When I finally came to God with an earnest desire to allow Him to save me, I could see my old self in Psalm 107:4-7. I wandered in the wilderness in a desolate way; no safe place to dwell, I was so hungry and thirsty for Him, that my soul fainted in me, I had become very weary. I cried to the LORD in my trouble, and He delivered me from my distress. He goes before me to lead me in the right way… to safety.
Soon after coming to Him, I became convicted to read His word daily; study His word for myself and find Jesus in the pages. I needed to learn who this God was that makes all these wonderful promises to me. As I read, I grew and I felt Him nourishing me all along the way with the substance of His words, but sometimes that sinful self would creep in. I would find myself almost greedy for His word; I wanted to know everything, right now! I noticed when I would go before Him even in my study I would stumble. While some would say when I tried to explain my plight “That’s not a bad thing to be greedy for”. But something about it seemed off putting. The greedier I got for the knowledge the less I saw, the less it made sense, and the more I would flounder.
Proverbs 1:18,19 says “But they lie in wait for their own blood, they lurk secretly for their own lives, So are the ways of everyone who is greedy for gain; it takes away the life of its owners.”
The warning was clear, I asked God to show me what I was doing wrong in those moments of gluttony. To my mind came several verses:
“Have you found honey? Eat only as much as you need, lest you be filled with it and vomit”. Proverbs 25:16
I knew what kind of honey this verse was talking about and I had indeed found honey…
“How sweet are Your words to my taste, Sweeter than honey to my mouth!” Psalm 119:103.
But I was trying to gorge myself on it and making myself sick in the process. Because after all….
“It is not good to eat much honey; so to seek one’s own glory is not glory”. Proverbs 25:27.
And finally, my mind was taken to Revelation 3:17:
“Because you say, ‘I am rich, have become wealthy, and have need of nothing’—and do not know that you are wretched, miserable, poor, blind, and naked”
While I might be “hot” for the LORD and not lukewarm, the verse before of Him vomiting one out was not only because of their lack of desire for Him but also because of their own self-reliance. That was the gentle rebuke I needed.
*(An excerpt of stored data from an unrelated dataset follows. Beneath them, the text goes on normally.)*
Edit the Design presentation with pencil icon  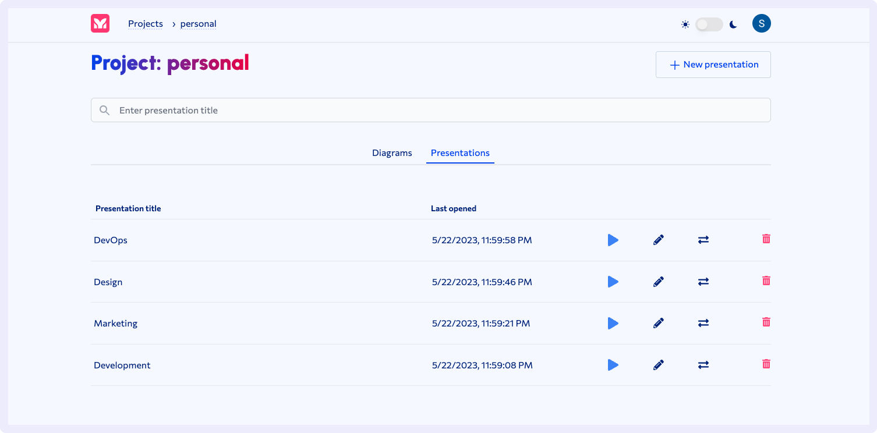659,282
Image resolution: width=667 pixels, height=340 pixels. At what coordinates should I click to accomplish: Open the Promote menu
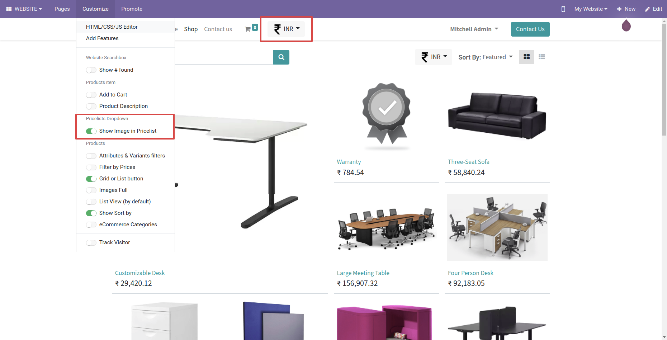pos(132,9)
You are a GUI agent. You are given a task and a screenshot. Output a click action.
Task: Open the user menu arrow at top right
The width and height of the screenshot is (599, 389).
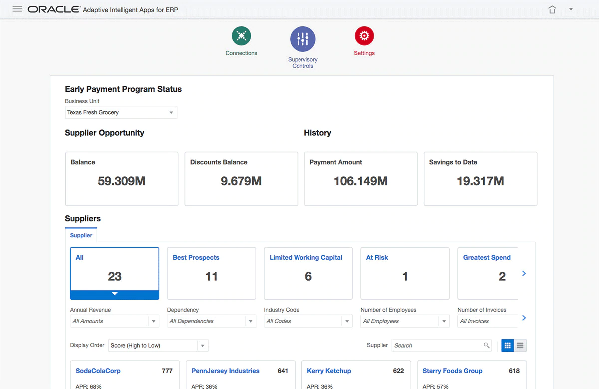571,10
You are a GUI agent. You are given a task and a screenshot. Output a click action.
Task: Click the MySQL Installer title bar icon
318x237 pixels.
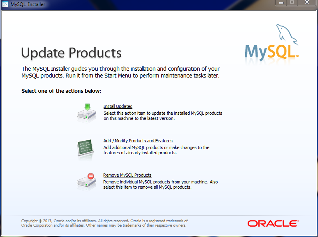(5, 4)
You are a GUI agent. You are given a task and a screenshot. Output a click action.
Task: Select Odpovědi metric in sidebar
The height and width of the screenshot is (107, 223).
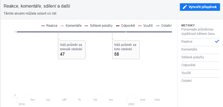pyautogui.click(x=200, y=65)

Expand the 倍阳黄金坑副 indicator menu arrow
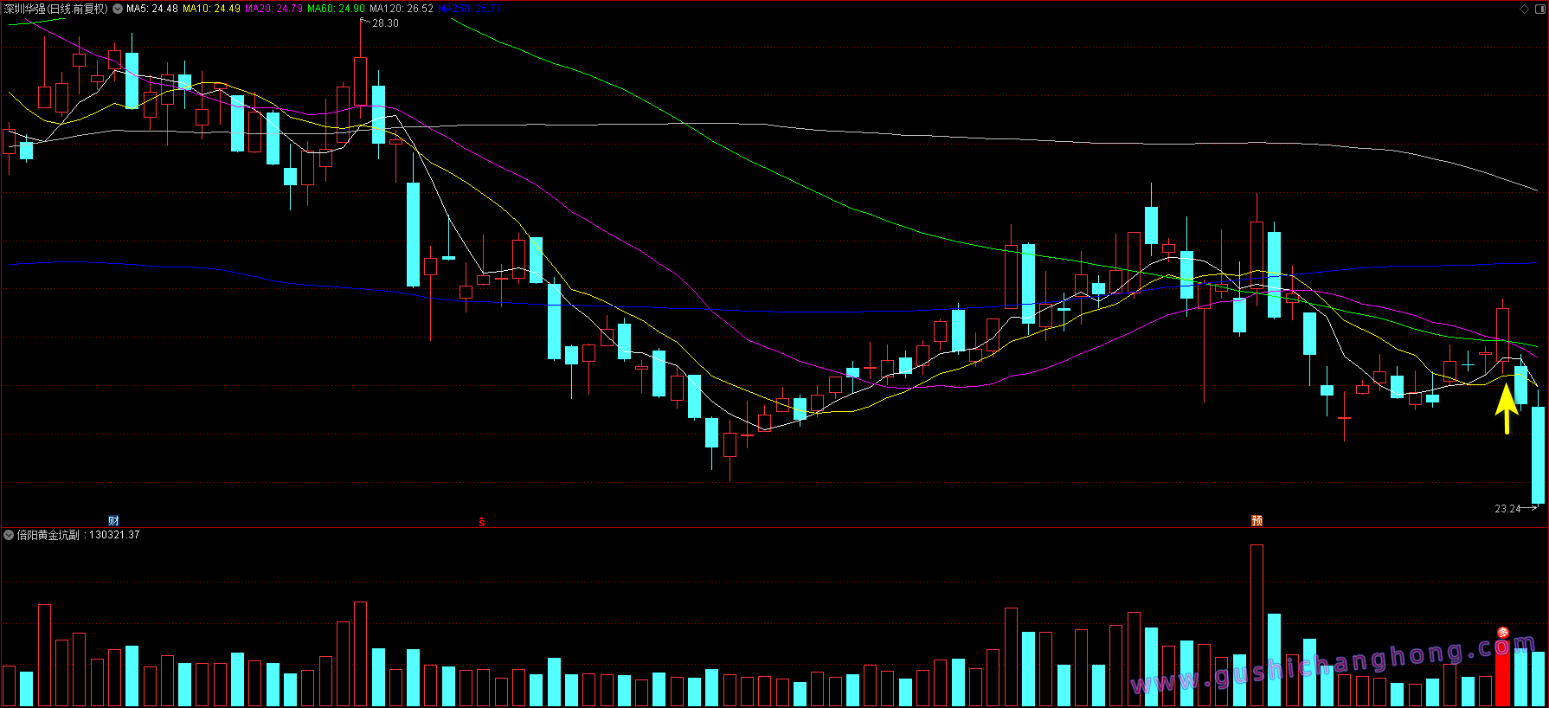click(9, 535)
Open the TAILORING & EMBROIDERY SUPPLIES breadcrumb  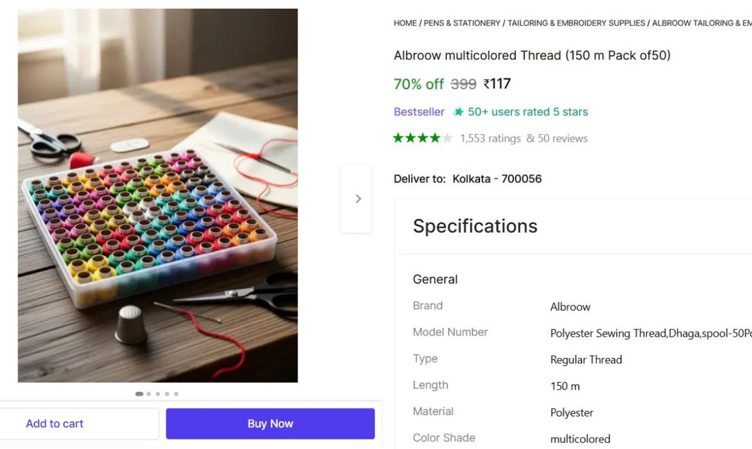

My hunger for the word and Him is good, so long as I rely on Him to feed me what I am ready for, what He deems me ready for, for His glory and certainly not my own.
So, to anyone who might at times feel like me, I pray that we don’t rush God - going before Him is never a safe place to be, even if you think you’re doing a good thing. I find comfort in remembering that Jesus is the author and finisher of our faith.